Werken met de Beatsequencer in GarageBand voor de iPhone
Met de Beatsequencer kun je drumpatronen aanmaken door op vlakken of stappen in een raster te tikken. In het raster regel je met elke rij een ander drumgeluid (onderdeel van het drumstel) en staat elke kolom voor een tel binnen het patroon. Wanneer de Beatsequencer actief is, wordt als een stap oplicht het bijbehorende geluid afgespeeld. Je kunt uit verschillende drumgeluiden en -patronen kiezen en de aanslag en andere instellingen van een patroon aanpassen.
De Beatsequencer openen
Tik op de kiezerknop , veeg over het scherm totdat je de drums ziet en tik op de Beatsequencer-knop.
Een drumpatroon voor de Beatsequencer kiezen
De Beatsequencer heeft verschillende drumpatronen die je kunt wijzigen en bewaren.
Tik onder de Beatsequencer op de knop 'Patronen' en tik vervolgens op een van de patronen in de lijst.
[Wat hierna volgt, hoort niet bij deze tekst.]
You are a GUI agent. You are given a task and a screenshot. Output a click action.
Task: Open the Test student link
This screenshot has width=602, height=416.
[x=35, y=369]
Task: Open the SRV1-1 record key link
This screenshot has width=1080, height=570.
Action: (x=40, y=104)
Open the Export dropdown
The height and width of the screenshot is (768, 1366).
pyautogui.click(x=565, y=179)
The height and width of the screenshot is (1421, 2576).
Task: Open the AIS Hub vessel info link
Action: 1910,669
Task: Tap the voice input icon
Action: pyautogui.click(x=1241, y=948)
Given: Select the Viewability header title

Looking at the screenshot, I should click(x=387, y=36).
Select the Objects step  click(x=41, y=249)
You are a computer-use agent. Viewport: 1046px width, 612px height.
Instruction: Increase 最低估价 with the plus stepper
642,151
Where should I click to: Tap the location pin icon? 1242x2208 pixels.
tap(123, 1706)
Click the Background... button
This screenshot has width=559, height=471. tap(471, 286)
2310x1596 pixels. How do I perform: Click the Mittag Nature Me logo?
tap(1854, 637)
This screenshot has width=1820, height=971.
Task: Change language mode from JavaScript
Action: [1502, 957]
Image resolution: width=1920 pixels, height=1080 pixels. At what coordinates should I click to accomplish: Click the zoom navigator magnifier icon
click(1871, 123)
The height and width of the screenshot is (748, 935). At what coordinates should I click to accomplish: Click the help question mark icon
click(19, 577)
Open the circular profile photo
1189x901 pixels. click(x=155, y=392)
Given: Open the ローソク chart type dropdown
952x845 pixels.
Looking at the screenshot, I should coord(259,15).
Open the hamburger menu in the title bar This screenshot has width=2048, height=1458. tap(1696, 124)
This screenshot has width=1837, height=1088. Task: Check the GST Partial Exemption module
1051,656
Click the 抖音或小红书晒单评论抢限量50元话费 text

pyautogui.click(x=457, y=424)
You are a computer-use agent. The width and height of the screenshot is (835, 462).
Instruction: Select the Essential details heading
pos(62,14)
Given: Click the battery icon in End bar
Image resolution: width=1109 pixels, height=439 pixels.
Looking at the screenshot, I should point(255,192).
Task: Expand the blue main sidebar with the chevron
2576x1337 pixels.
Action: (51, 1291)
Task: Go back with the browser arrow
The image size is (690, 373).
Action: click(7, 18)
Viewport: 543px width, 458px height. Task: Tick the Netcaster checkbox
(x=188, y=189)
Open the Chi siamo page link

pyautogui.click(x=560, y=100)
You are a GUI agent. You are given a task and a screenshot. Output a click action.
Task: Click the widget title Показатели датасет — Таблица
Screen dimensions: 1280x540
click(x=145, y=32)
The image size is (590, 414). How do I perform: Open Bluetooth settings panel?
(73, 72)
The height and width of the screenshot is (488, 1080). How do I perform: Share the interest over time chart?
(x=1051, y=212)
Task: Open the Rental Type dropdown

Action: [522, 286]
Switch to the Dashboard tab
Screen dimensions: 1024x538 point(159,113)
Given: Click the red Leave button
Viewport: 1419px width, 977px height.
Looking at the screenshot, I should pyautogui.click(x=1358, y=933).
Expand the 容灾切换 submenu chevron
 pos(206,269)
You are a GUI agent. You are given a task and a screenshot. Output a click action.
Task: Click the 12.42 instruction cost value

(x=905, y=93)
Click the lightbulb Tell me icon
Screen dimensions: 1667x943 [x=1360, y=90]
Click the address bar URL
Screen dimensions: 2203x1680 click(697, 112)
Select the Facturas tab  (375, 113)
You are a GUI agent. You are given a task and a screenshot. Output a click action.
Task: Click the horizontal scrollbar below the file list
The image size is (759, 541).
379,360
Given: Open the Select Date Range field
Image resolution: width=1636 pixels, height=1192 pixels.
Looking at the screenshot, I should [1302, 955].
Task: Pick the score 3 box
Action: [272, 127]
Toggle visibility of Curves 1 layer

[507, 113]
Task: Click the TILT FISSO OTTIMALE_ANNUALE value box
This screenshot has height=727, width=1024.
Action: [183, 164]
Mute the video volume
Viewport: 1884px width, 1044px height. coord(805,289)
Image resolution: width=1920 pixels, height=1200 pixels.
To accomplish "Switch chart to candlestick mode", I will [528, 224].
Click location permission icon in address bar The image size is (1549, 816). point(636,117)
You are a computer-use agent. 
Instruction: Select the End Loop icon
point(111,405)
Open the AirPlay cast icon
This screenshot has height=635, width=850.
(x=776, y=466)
Een drumstel voor de Beatsequencer kiezen
Tik op de navigatieknop in de regelbalk, tik op de knop 'Geluiden' en tik vervolgens op het drumstel waarop je wilt spelen. Je kunt ook over de knop 'Geluiden' naar links of rechts vegen om het vorige of volgende drumstel te kiezen.
De Beatsequencer starten of stoppen
De Beatsequencer afzonderlijk afspelen: Tik op de start/stop-knop in de Beatsequencer.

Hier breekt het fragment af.